Part of the problem, said Cohen, is that the market for lab development, which was supposed to be the focus of the first phase of the Riverside project, has cratered.

In recent years, builders have had success bundling labs and housing in one project because the lab space could help subsidize the housing. Now both sides of the deal are hard to finance. Cohen said the developers are talking with investors, but may need to accelerate housing into the first phase, which will require more city permits.

A housing and life sciences complex at the Riverside MBTA stop in Newton that was first proposed in 2018 has been paused since late 2022.MARK DEVELOPMENT

The economic forces that have thrown off Riverside, he warned, could still take several years to correct.

“Fundamentally, we’ve got an equation right now that doesn’t work,” said Cohen. “Over the long run the equation will get straightened out. But we don’t know how long that’s going to take, and in the meantime we need to keep building.”

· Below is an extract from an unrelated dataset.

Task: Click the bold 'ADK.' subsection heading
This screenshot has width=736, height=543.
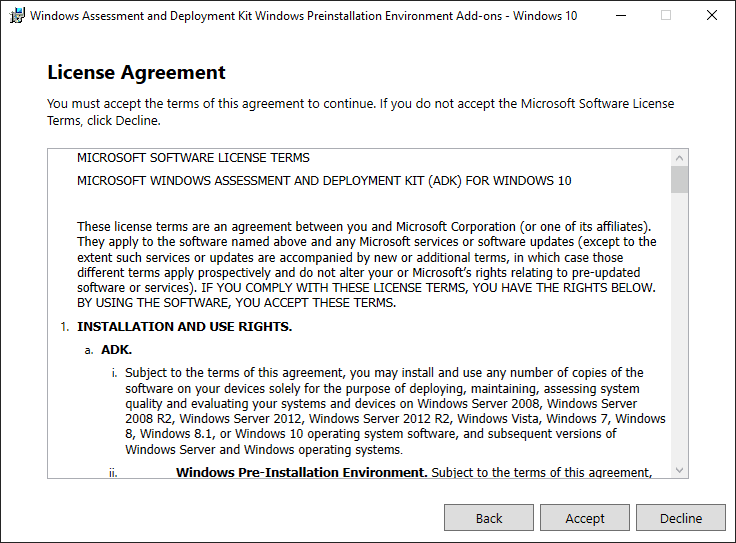Action: [x=116, y=350]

Cohen and other developers see an urgent need to get things moving again, whether the economy stabilizes soon or not.

Some are backing an idea from MassHousing to create a “momentum fund” that could be used to plug financing gaps for mixed-income housing so they can break ground. The proposal is included in the housing bond bill currently before the Legislature, where the House proposed $250 million and the Senate offered $50 million; the precise amount could be negotiated in the coming weeks.

“We need to find a way to keep building,” said MassHousing CEO Chrystal Kornegay. “And if we don’t start now, the day when we have the housing we need coming online moves further and further away.”